**Stated problem**
Write out all the lines below again, requests included, and shift every coordinate in the answers by adding 82 to each number. Leave the pictures out.

"""

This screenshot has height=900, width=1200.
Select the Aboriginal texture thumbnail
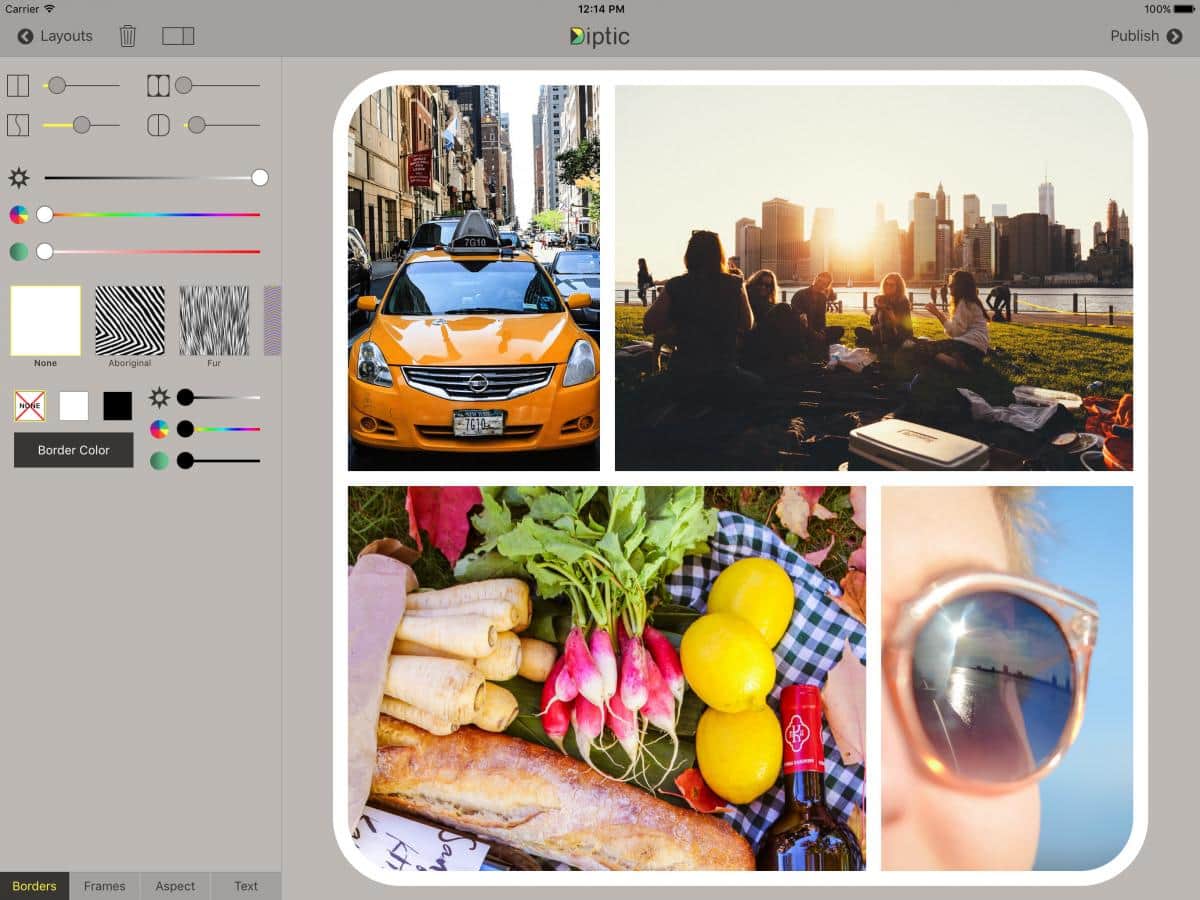[130, 321]
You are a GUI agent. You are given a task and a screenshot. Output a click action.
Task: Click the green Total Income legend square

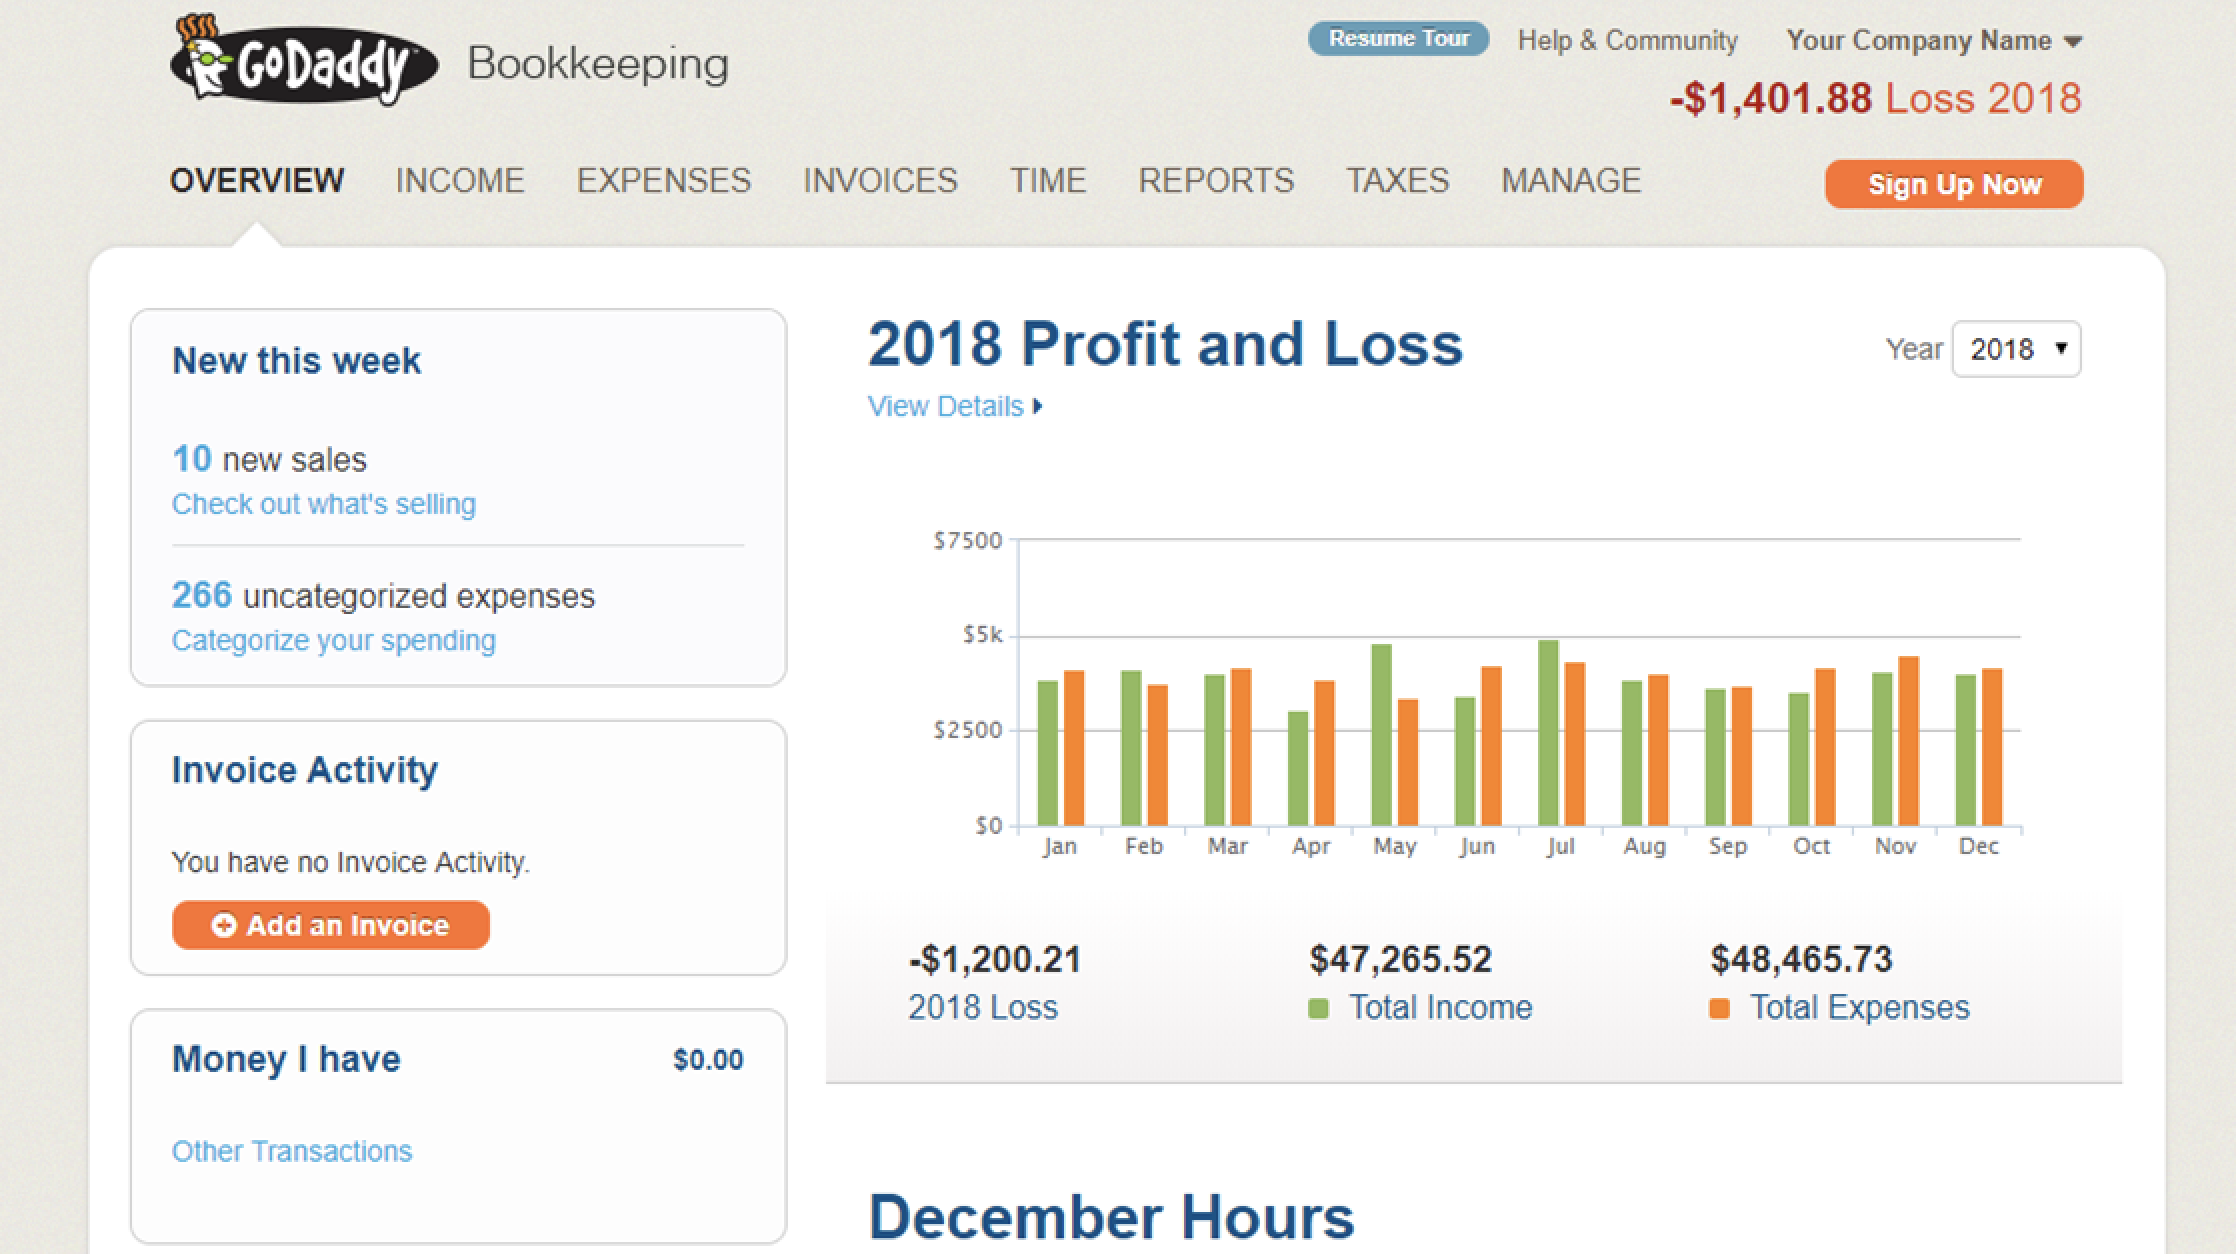coord(1318,1008)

"""

**Full answer**
This screenshot has height=900, width=1200.
Select the Aboriginal texture thumbnail
[212, 403]
You are a GUI agent. You are given a task and a screenshot. Output a click action.
Task: Click the green Total Income legend square

coord(1400,1090)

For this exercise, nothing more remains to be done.